Sure glad we are suffering from global warming.

I listened to a scientist on CBC a few weeks ago and he said much of what mankind does doesn’t have a lot of effect on the earth’s temperature. What I remember most about what he said is that once the earth starts to warm up (and it has at times and will again) there’s little man can do about it. Here’s one of the major reasons he put forward. Once the ice caps start to melt, the blue water absorbs more heat than ice reflects. The absorbed heat causes more ice to melt and thus more blue water is exposed to sunlight. It makes sense. Too bad some other scientists don’t make sense and most politicians and media people don’t either.

The most infuriating thing about the global warming debate is that Canada should somehow do something. While we should be good stewards of our resources, Canada could shut down all its industry and it would have almost no effect on the amount of greenhouse gases (GHG) emitted. A good volcano out produces Canada by a long shot. And China and Russia out produce Canada by an even greater margin.

The CBC quoted scientist addressed what must be done. He said what must be done is what was done in the past. Adapt. Only earlier generations had far less knowledge and technology with which to adapt. He predicted that farming may well move north as it has in the past. Greenland may become greener again as it has in the past. The arid regions of the world will become less inhabitable. There will be huge demands on irrigation water and electric power. When all is said and done, mankind will adapt, or as he says has happened in the past, many people will die or less will be born as population dwindles in certain areas. And this could all happen over many decades or even many centuries.

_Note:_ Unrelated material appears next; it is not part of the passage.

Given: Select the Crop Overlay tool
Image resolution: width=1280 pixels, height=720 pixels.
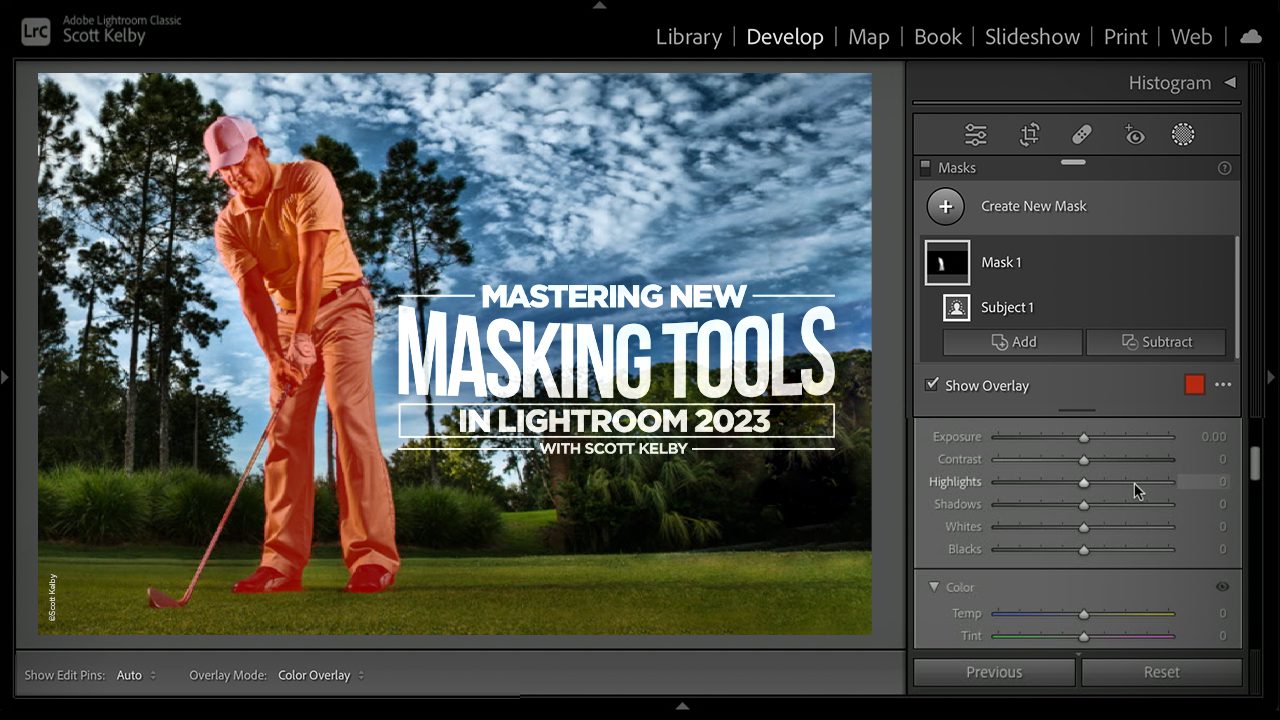Looking at the screenshot, I should pyautogui.click(x=1029, y=135).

So what does all this mean to us.
It means we adapt on a daily basis.

The farmers who can’t get all their crop in on time this year will, as they have in the past, sow short season crops like Polish canola and millet and oats. When frost hits, they will re-seed, perhaps to another crop. As always, the crop yields in tonnage and dollars will likely not bring as much as farmers had hoped for. They rarely do. We non-farmers will also adapt. We already have. Very few people live in as poorly heated or insulated houses as we did as children. As a child on the farm, I had no idea what insulation was. I knew what a big wood pile was but not insulation, and that’s only five decades ago. Cars, homes, machinery, life styles will all change. They have to as circumstances change.

But certain things stay the same. God hasn’t changed and he still loves us. People really haven’t changed, some are good, some not so good and we all fall short of God’s ideals. But that’s a whole different topic. A more important one than global warming, but a different one.

It doesn’t matter whether we are farmers, business people, retired or professional people, we all adapt. We do so every day in ways that we don’t even notice until we take time to reflect.

Perhaps that’s the most important thing. That we do take time to reflect and then we will come to an important conclusion.

That conclusion will likely be that faith, family and friends are more important than anything else. And the order is important to note. Faith, family and friends. The order is not only logical, it’s set in motion by God Himself.